Personal information
- Full name: Paul John Bradshaw
- Born: 1 May 1978 (age 48) Chelmsford, Essex, England
- Batting: Right-handed
- Bowling: Right-arm fast-medium

Domestic team information
- 1995–present: Norfolk

Career statistics
| Competition | List A |
| Matches | 11 |
| Runs scored | 37 |
| Batting average | 7.40 |
| 100s/50s | –/– |
| Top score | 20* |
| Balls bowled | 591 |
| Wickets | 19 |
| Bowling average | 20.68 |
| 5 wickets in innings | – |
| 10 wickets in match | – |
| Best bowling | 4/30 |
| Catches/stumpings | 2/– |
- Source: Cricinfo, 28 June 2011

= Paul Bradshaw (cricketer) =

English cricketer

Paul John Bradshaw (born 1 May 1978) is an English cricketer. Bradshaw is a right-handed batsman who bowls right-arm fast-medium. He was born in Chelmsford, Essex.

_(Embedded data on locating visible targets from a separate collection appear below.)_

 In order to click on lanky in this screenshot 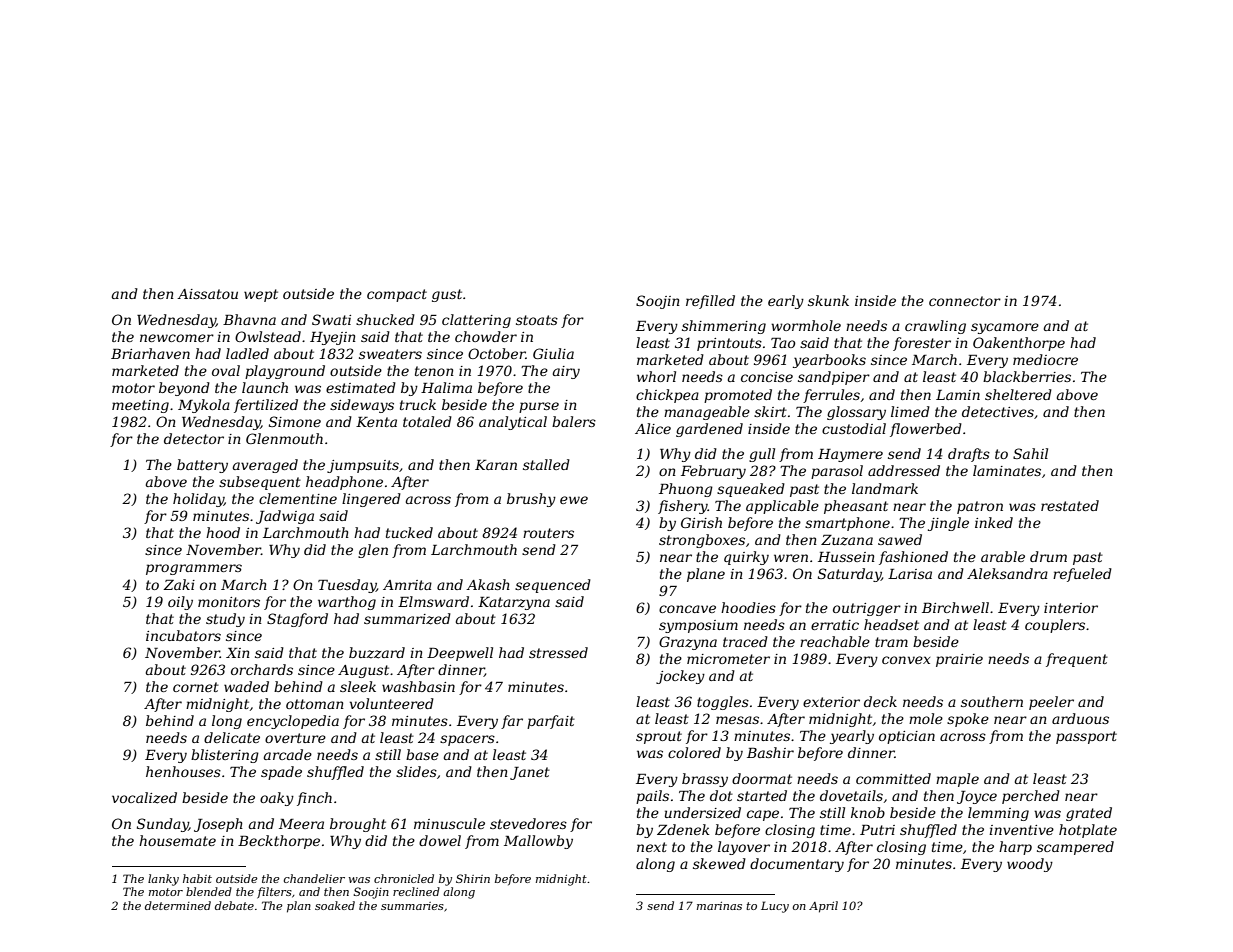, I will do `click(163, 880)`.
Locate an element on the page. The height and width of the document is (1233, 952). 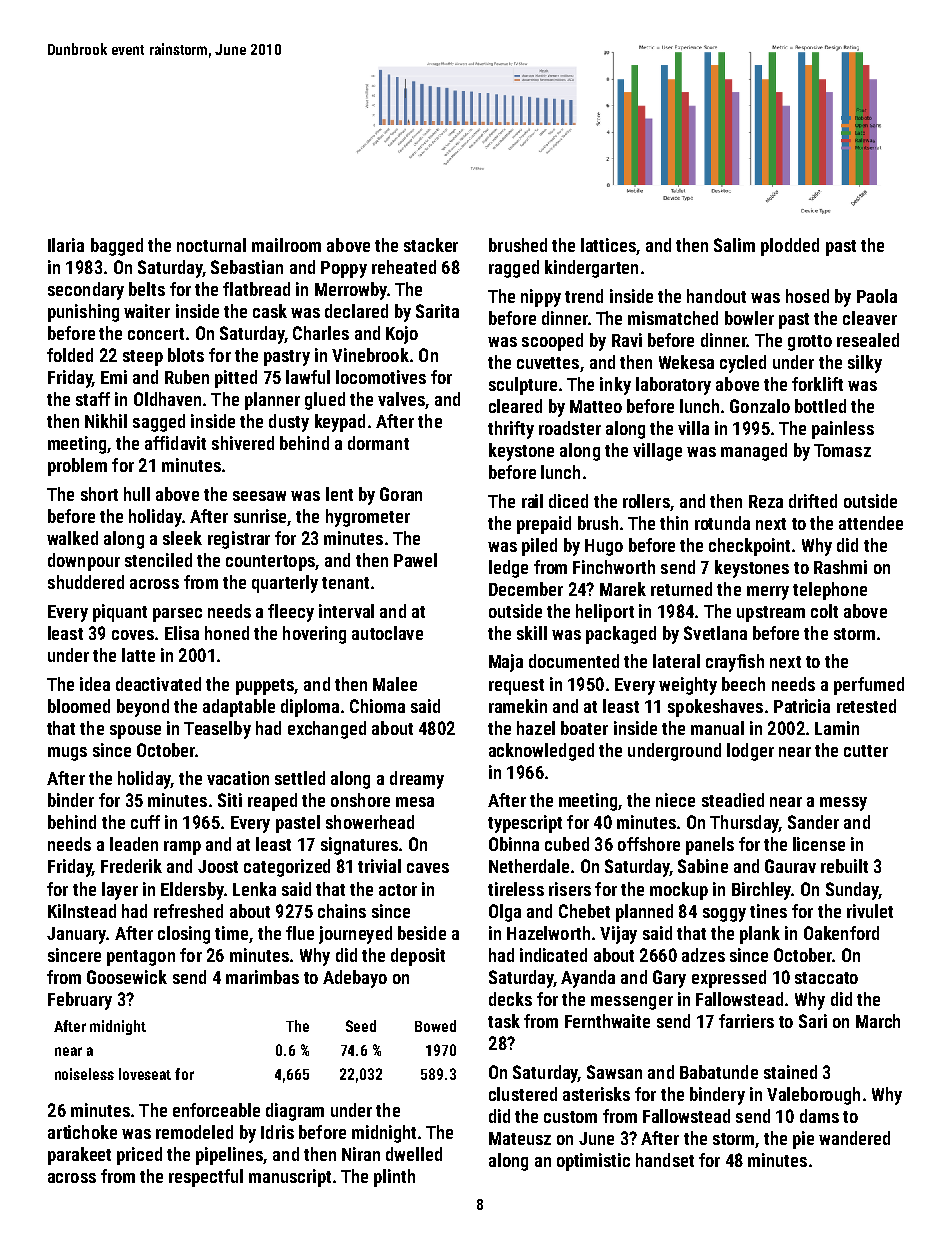
cubed is located at coordinates (567, 844).
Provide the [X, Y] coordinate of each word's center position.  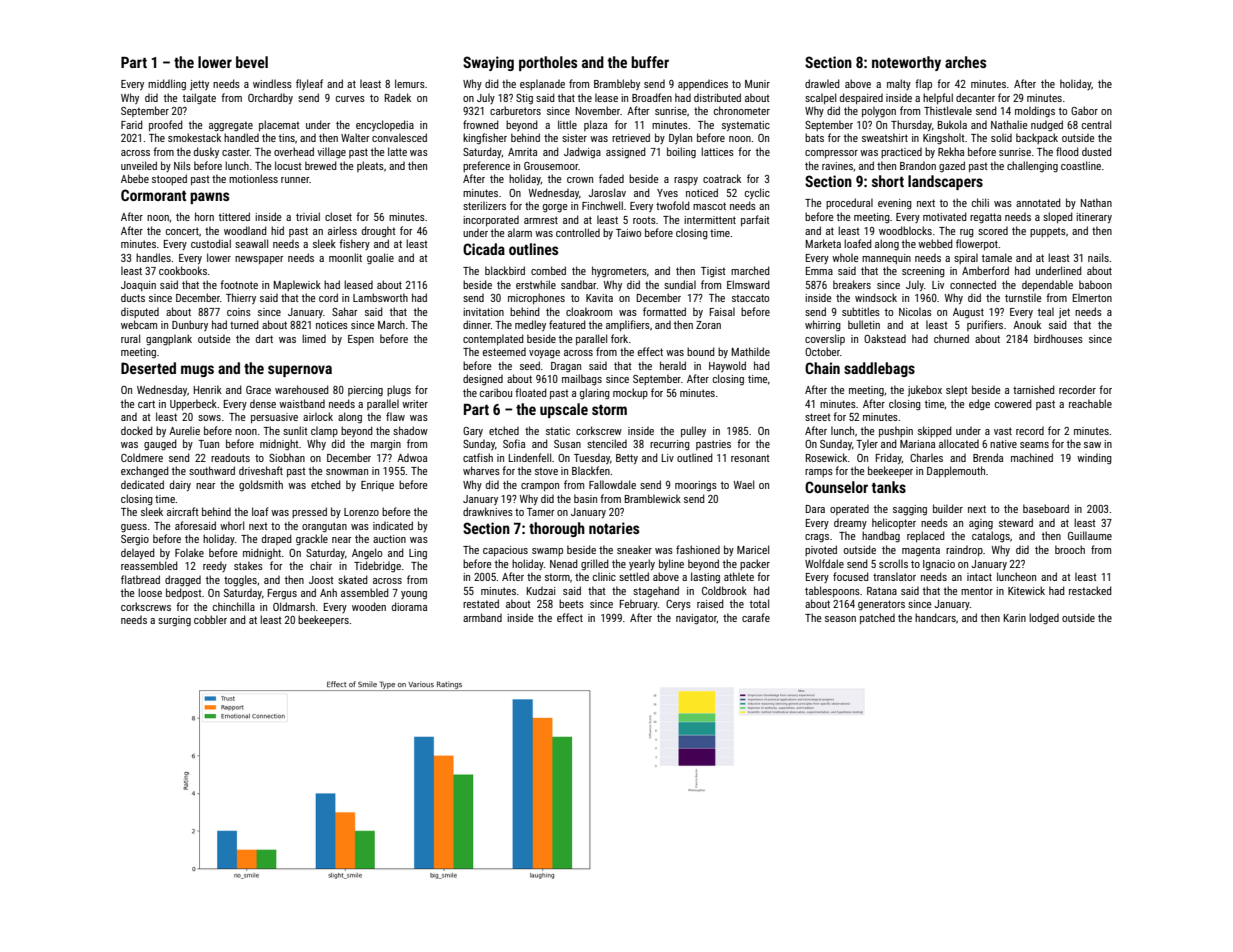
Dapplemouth [956, 471]
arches [965, 62]
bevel [252, 62]
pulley [693, 431]
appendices [703, 84]
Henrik [208, 389]
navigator [696, 619]
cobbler [210, 619]
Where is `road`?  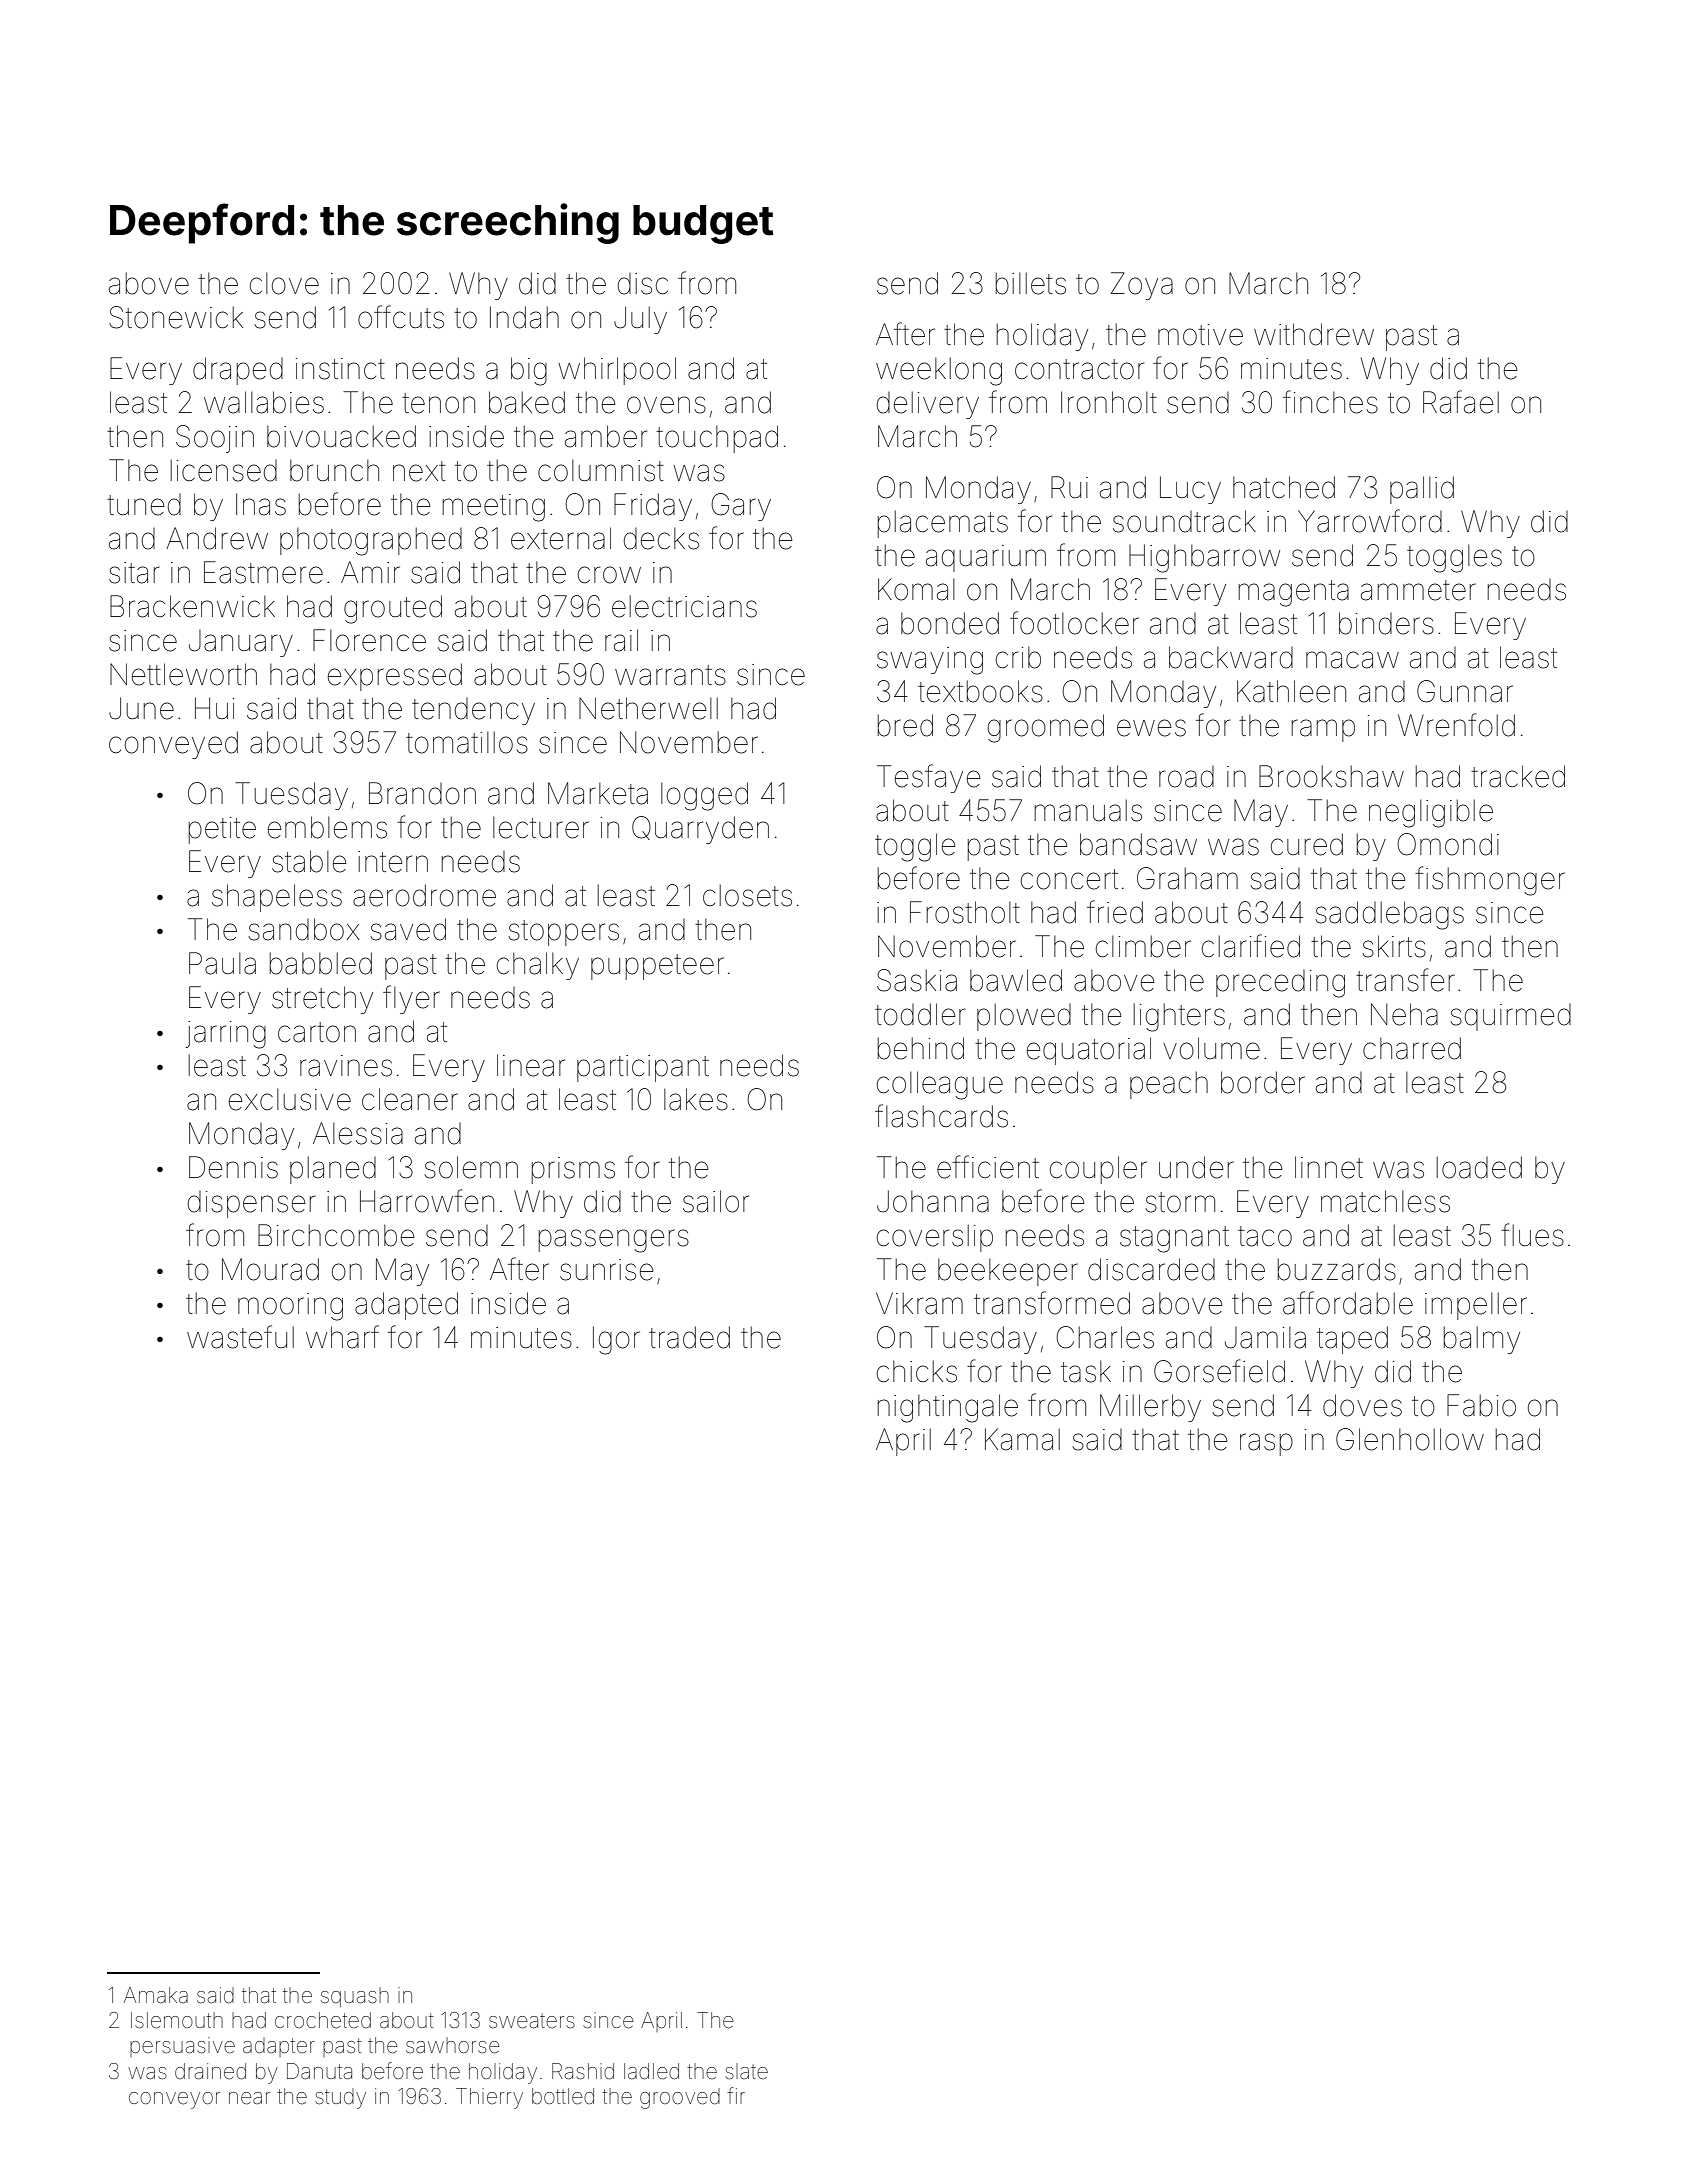 road is located at coordinates (1186, 777).
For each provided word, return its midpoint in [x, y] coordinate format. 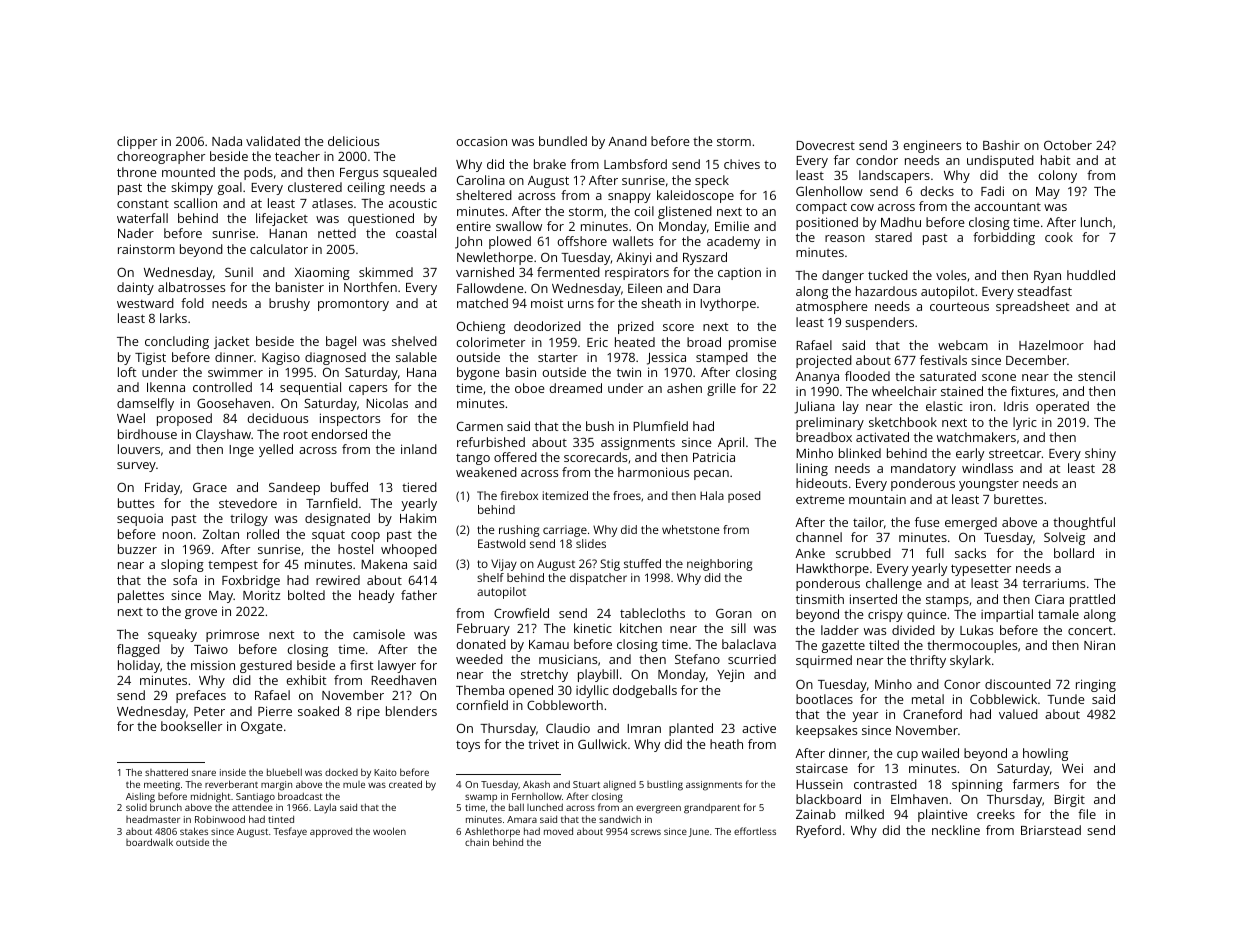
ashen [684, 388]
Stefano [697, 659]
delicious [353, 141]
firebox [519, 495]
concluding [177, 342]
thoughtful [1084, 523]
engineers [932, 146]
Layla [325, 808]
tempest [233, 566]
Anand [627, 141]
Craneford [932, 714]
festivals [943, 360]
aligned [619, 785]
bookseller [191, 726]
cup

Bradshaw made his debut for Norfolk in the 1995 Minor Counties Championship against Bedfordshire. Bradshaw has played Minor counties cricket for Norfolk from 1995 to present, which has included 82 Minor Counties Championship matches and 54 MCCA Knockout Trophy matches. He made his List A debut against Warwickshire in the 1997 NatWest Trophy. He made 10 further List A appearances, the last coming against Lincolnshire in the 1st round of the 2004 Cheltenham & Gloucester Trophy, which was played 2003. In his 11 List A matches, he scored 37 runs at an average of 7.40, with a high score of 20 not out. As a bowler, Bradshaw took 19 wickets at a bowling average of 20.68, with best figures of 4/30. This came against the Netherlands in the 2002 Cheltenham & Gloucester Trophy.

Bradshaw has previously played Second XI cricket for the Essex, Leicestershire, Hampshire and Kent Second XIs.